#### Task statement
A word-for-word restatement of the listing is the only acceptable answer.

#### Supplied material
┌──
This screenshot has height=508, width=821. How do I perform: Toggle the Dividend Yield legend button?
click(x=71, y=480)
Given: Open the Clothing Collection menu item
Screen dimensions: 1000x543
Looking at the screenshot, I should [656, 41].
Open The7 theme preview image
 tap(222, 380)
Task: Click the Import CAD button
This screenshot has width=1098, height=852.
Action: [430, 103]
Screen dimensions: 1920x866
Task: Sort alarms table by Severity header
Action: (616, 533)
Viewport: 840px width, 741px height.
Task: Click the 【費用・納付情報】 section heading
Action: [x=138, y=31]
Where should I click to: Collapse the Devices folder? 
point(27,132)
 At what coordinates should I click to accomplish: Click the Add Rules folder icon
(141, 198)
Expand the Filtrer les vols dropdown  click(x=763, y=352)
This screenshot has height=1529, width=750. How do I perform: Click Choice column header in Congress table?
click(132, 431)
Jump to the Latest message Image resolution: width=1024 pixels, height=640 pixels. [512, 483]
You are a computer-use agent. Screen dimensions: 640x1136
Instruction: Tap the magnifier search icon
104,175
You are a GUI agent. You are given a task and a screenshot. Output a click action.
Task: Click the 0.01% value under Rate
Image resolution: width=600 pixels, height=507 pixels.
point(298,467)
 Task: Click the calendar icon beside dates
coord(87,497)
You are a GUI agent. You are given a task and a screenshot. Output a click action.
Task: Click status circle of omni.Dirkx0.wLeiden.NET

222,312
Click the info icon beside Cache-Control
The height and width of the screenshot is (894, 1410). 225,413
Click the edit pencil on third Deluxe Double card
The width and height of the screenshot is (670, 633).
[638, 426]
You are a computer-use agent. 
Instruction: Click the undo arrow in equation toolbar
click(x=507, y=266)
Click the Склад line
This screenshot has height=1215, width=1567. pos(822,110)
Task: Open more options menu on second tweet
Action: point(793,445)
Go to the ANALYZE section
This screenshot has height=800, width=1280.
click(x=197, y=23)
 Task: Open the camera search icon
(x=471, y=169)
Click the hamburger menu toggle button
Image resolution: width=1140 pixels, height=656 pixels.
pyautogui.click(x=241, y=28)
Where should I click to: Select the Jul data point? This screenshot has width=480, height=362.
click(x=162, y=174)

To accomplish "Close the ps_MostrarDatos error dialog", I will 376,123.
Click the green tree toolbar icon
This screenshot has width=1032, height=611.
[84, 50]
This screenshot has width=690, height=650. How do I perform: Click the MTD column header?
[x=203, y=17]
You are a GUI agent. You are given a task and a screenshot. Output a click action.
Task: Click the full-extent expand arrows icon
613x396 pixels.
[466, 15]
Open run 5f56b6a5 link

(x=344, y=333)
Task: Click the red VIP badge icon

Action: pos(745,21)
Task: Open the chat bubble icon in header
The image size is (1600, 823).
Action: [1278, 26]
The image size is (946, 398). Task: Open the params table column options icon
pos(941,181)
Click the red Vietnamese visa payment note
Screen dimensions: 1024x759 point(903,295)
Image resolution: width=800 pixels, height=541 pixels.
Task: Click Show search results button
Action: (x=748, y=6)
└──
#### Exercise answer
This screenshot has height=508, width=821. How do I perform: Toggle the Dividend Yield legend button?
click(x=71, y=480)
Given: Open the Clothing Collection menu item
Screen dimensions: 1000x543
Looking at the screenshot, I should [656, 41].
Open The7 theme preview image
 tap(222, 380)
Task: Click the Import CAD button
This screenshot has width=1098, height=852.
Action: [430, 103]
Screen dimensions: 1920x866
Task: Sort alarms table by Severity header
Action: (616, 533)
Viewport: 840px width, 741px height.
Task: Click the 【費用・納付情報】 section heading
Action: [x=138, y=31]
Where should I click to: Collapse the Devices folder? 
point(27,132)
 At what coordinates should I click to accomplish: Click the Add Rules folder icon
(141, 198)
Expand the Filtrer les vols dropdown  click(x=763, y=352)
This screenshot has height=1529, width=750. How do I perform: Click Choice column header in Congress table?
click(132, 431)
Jump to the Latest message Image resolution: width=1024 pixels, height=640 pixels. [512, 483]
You are a computer-use agent. Screen dimensions: 640x1136
Instruction: Tap the magnifier search icon
104,175
You are a GUI agent. You are given a task and a screenshot. Output a click action.
Task: Click the 0.01% value under Rate
Image resolution: width=600 pixels, height=507 pixels.
point(298,467)
 Task: Click the calendar icon beside dates
coord(87,497)
You are a GUI agent. You are given a task and a screenshot. Output a click action.
Task: Click status circle of omni.Dirkx0.wLeiden.NET

222,312
Click the info icon beside Cache-Control
The height and width of the screenshot is (894, 1410). 225,413
Click the edit pencil on third Deluxe Double card
The width and height of the screenshot is (670, 633).
[638, 426]
You are a computer-use agent. 
Instruction: Click the undo arrow in equation toolbar
click(x=507, y=266)
Click the Склад line
This screenshot has height=1215, width=1567. pos(822,110)
Task: Open more options menu on second tweet
Action: point(793,445)
Go to the ANALYZE section
This screenshot has height=800, width=1280.
click(x=197, y=23)
 Task: Open the camera search icon
(x=471, y=169)
Click the hamburger menu toggle button
Image resolution: width=1140 pixels, height=656 pixels.
pyautogui.click(x=241, y=28)
Where should I click to: Select the Jul data point? This screenshot has width=480, height=362.
click(x=162, y=174)

To accomplish "Close the ps_MostrarDatos error dialog", I will 376,123.
Click the green tree toolbar icon
This screenshot has width=1032, height=611.
[84, 50]
This screenshot has width=690, height=650. How do I perform: Click the MTD column header?
[x=203, y=17]
You are a GUI agent. You are given a task and a screenshot. Output a click action.
Task: Click the full-extent expand arrows icon
613x396 pixels.
[466, 15]
Open run 5f56b6a5 link

(x=344, y=333)
Task: Click the red VIP badge icon

Action: pos(745,21)
Task: Open the chat bubble icon in header
The image size is (1600, 823).
Action: [1278, 26]
The image size is (946, 398). Task: Open the params table column options icon
pos(941,181)
Click the red Vietnamese visa payment note
Screen dimensions: 1024x759 point(903,295)
Image resolution: width=800 pixels, height=541 pixels.
Task: Click Show search results button
Action: (x=748, y=6)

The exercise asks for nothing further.